An annual audit revealed that enrollment fraud is increasingly common at a Washington, D.C. high school.
At the Duke Ellington School of the Arts, an acclaimed public school, public residency records point to fraud. According to Hanseul Kang, State Superintendent of Education, the agency that oversees both public schools and charter schools in the District, specific concerns were discovered in public records that were connected to some students’ parents regarding whether they were residents of the District.
Tuition at the school is more than $12,000 for non-residents. By misstating their residence, families can avoid the tuition fee.
Residency fraud has been a persistent problem for many years. It is common for Maryland and Virginia students to attend D.C. public and charter schools, which are funded by D.C. taxpayers.
This practice is illegal and takes away seats from students who live in D.C.. Eligibility is done annually every Spring, with residency proven by utility bills or signed leases.
It is easy to game the system and fake residency, or to use a friend or relative’s address who live in the city. It is also hard to prove residency when there are complicated custody arrangements or situations involving undocumented immigrants.
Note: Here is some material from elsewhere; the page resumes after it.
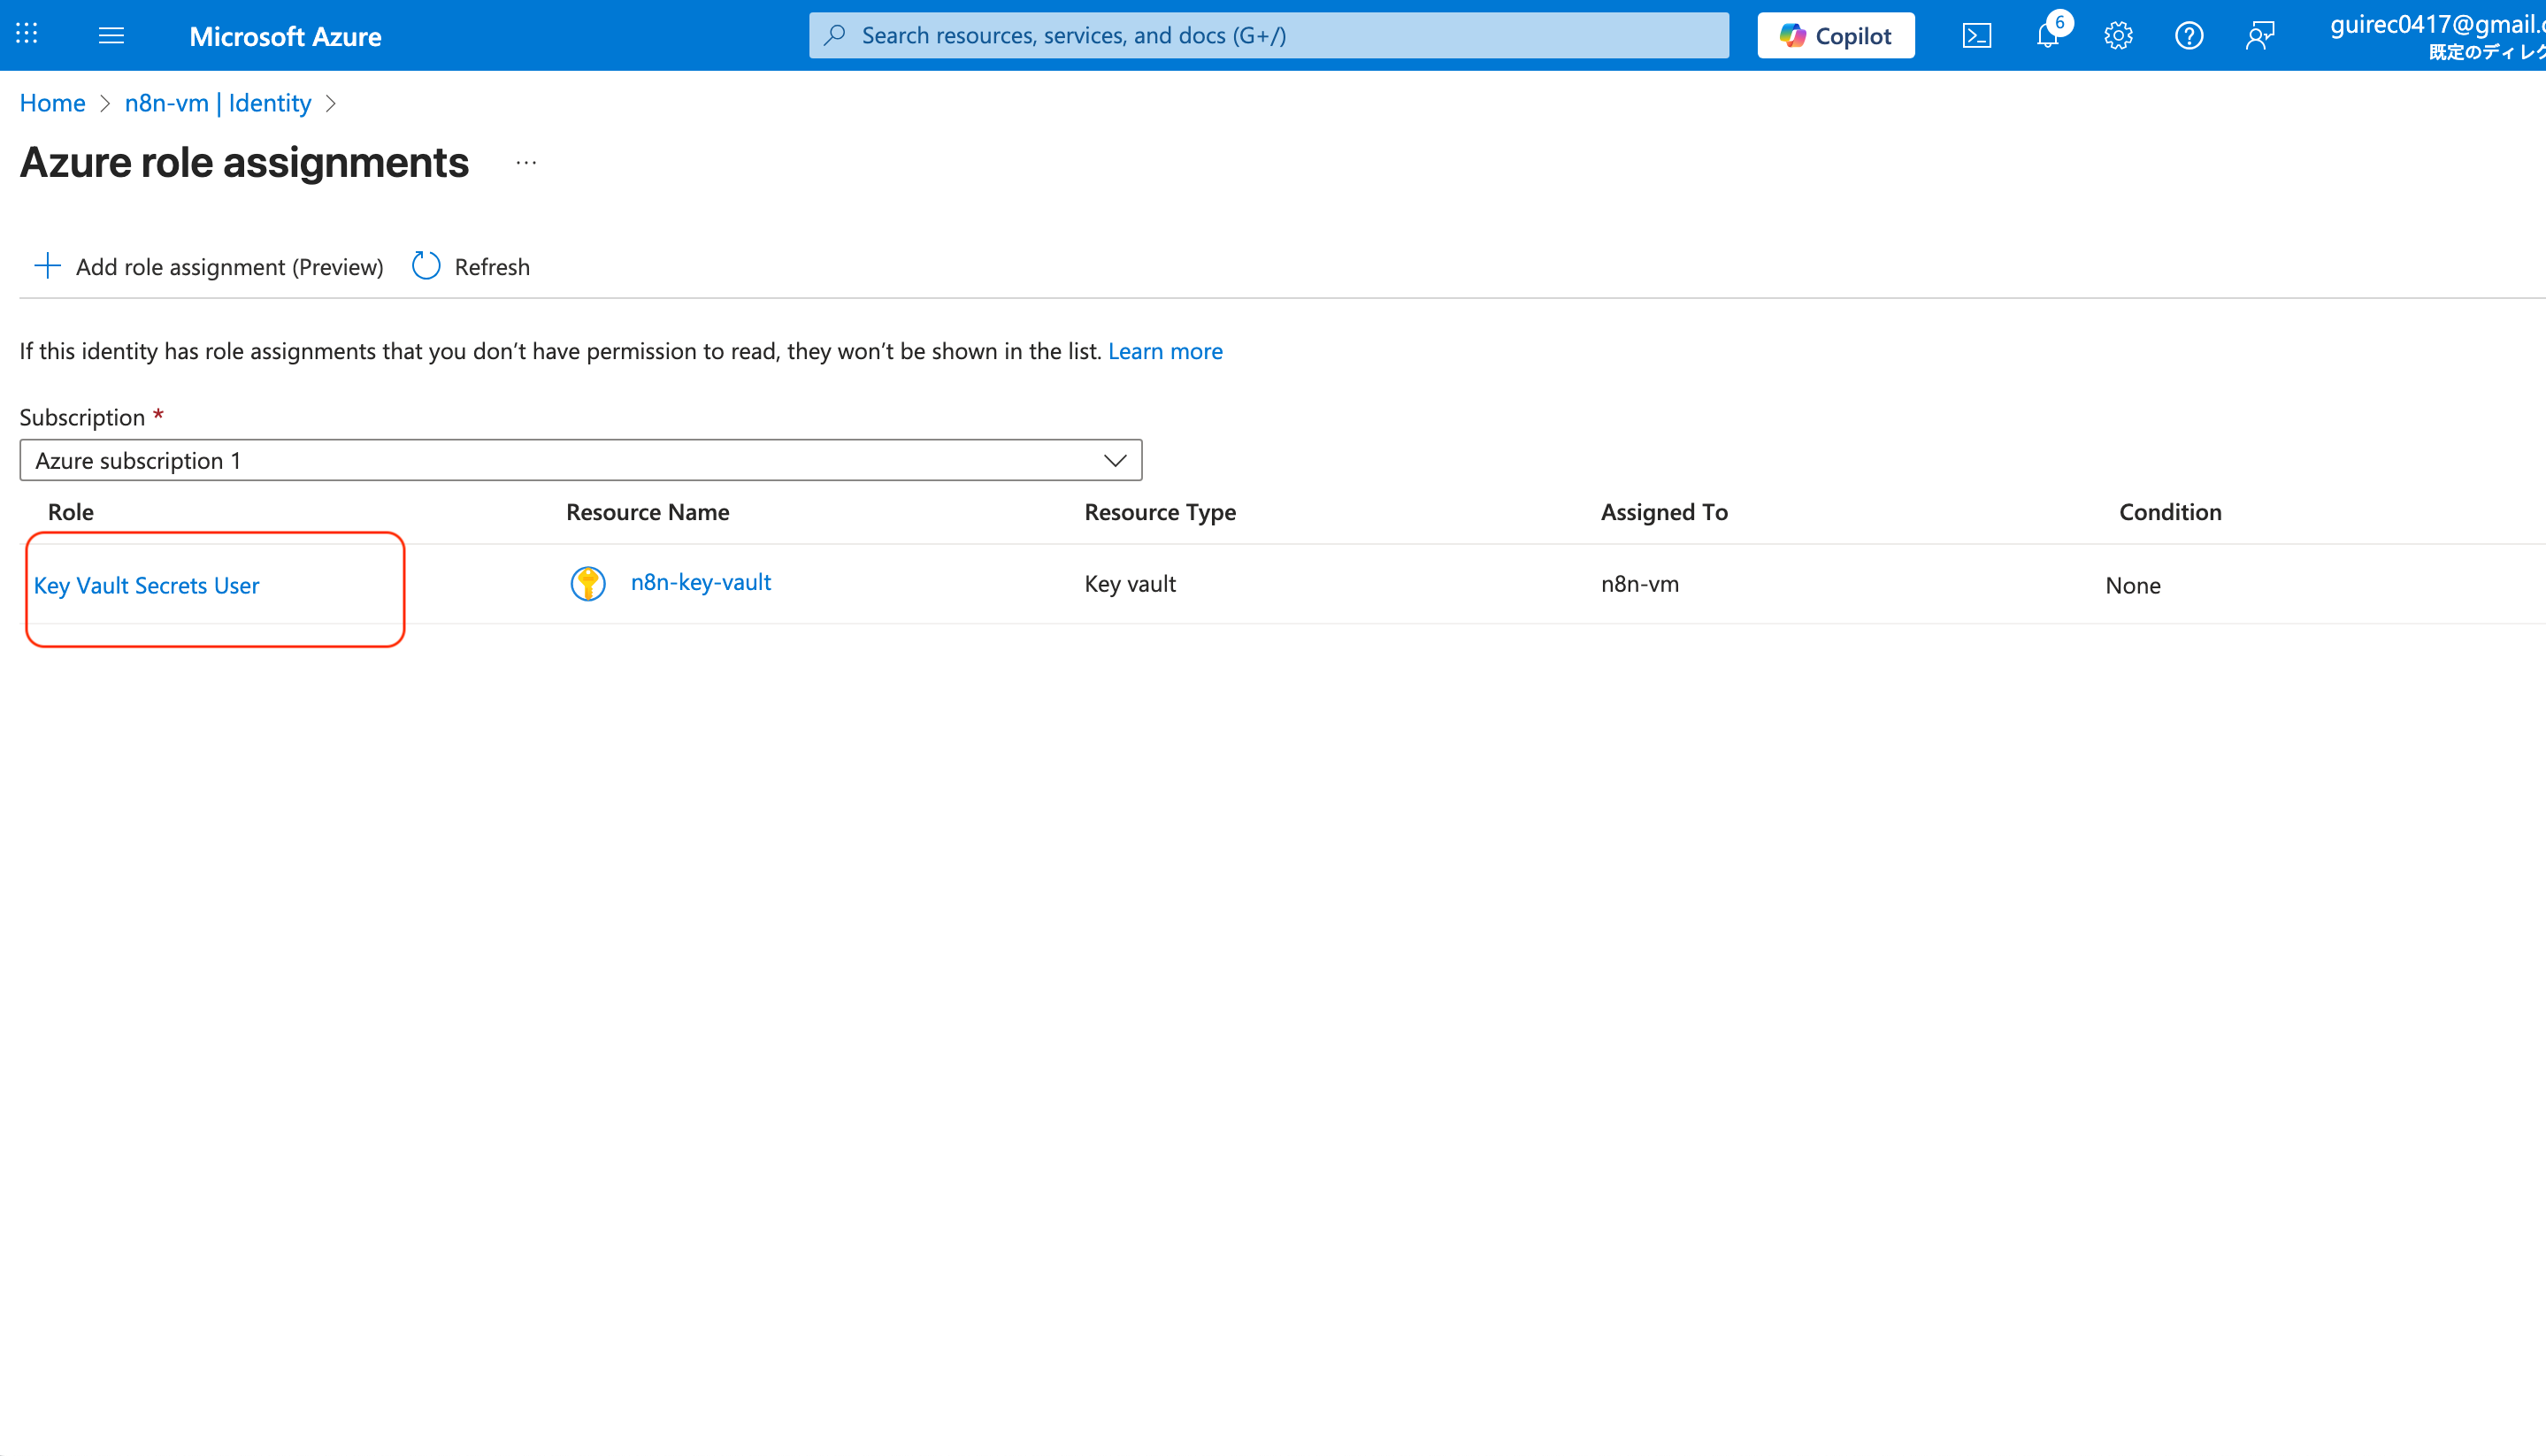Screen dimensions: 2546x1456
Task: Open the Learn more link
Action: pyautogui.click(x=1164, y=351)
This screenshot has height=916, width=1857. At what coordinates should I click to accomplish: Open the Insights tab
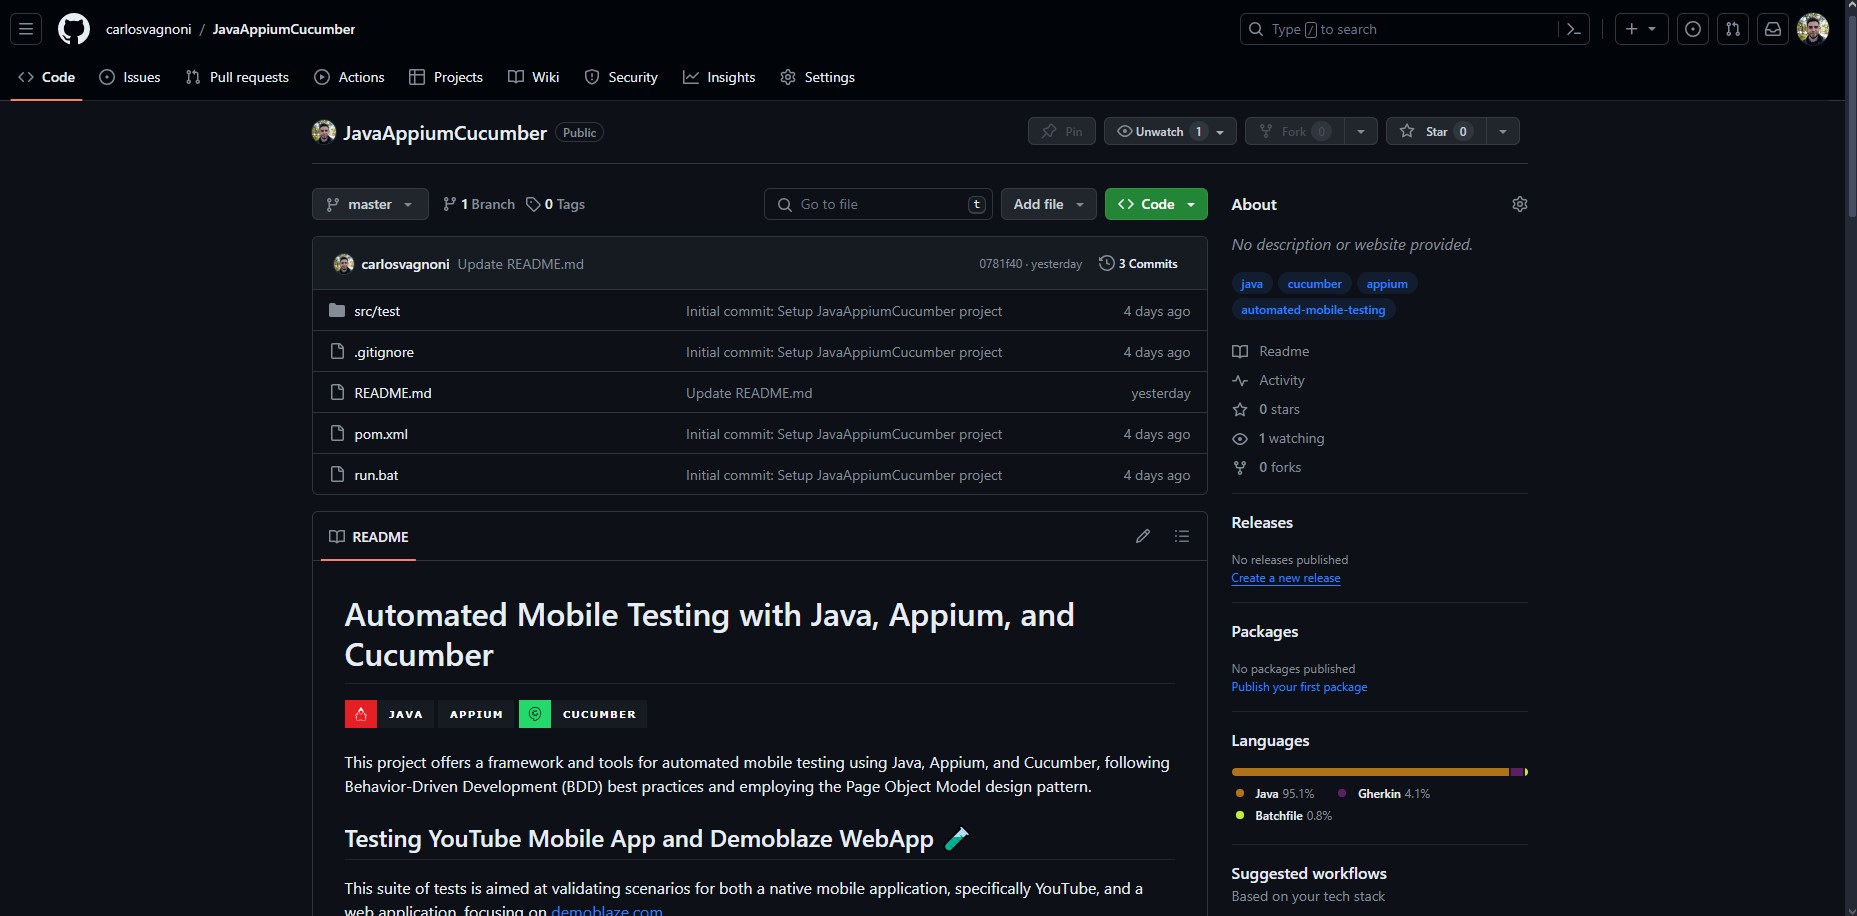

But public officials have not done anything to fix the problems; in some cases, they are also the perpetrators. Enforcement is not uniform, and it could take years for the District to recover money owed to them for the waived tuition.
In the past five years, 182 fraud cases have been reported to the AG’s office, but only 39 of these cases have been resolved in a settlement or enforcement.
Out of the six current cases in Superior Court, four involve a school employee. Of those cases that were settled, only 20% of the money has been repaid from the families ordered to pay because of court proceedings.
In addition to unpaid tuition fees, those found guilty of fraud can be charged with a hefty fine from a violation of the False Claims Act. The total due in this time to the District is $1.5 million, and some of that money is being repaid in installments.
Fraud is not always intentional either. Sometimes it just involves simplifying morning drop-off for parents commuting into the city.
“Clear policies need to be established in school residency requirements, which obviously was not in place at Ellington,” said Shawn Sukumar, a fraud attorney at Price Benowitz LLP in Washington, DC. “Fraud exists only when there is intent on the part of the families to deceive the school. Each case needs to be investigated individually to see if fraud was perpetrated.”
The State Superintendent of Education’s office is responsible for monitoring enrollment at the schools and any fraud investigations in a system covering 92,000 students.
In 2017, 155 tips came in about residency fraud, according to the Office. It only employs one full-time investigator, and at the end of 2017 this employee was handling over 600 individual cases.
Until last year, fraud investigations of public schools were handled by a D.C. Public Schools investigator, and the Superintendent hired outside private investigators to handle charter school probes. That was not effective, so now both systems are investigated in-house.
This contrasts with Montgomery County, MD, where 52 employees work on residency investigations (its school district twice the size of D.C.’s), and Fairfax County, VA’s 15 employees.
It is unclear how nonresident families are identified, billed and tracked, or what happens if they miss a payment.
Superintendent Kang has vowed to make these policies more consistent regarding when payments are due, and how delinquent families are followed up with. She also confirmed last month that two more full-time investigators will be hired and that the mayor has allocated $300,000 in new funding covering these investigations in the new budget.
She also stated that her office is now confirming the residency of every Ellington student — 500 families are currently registered as residents of D.C.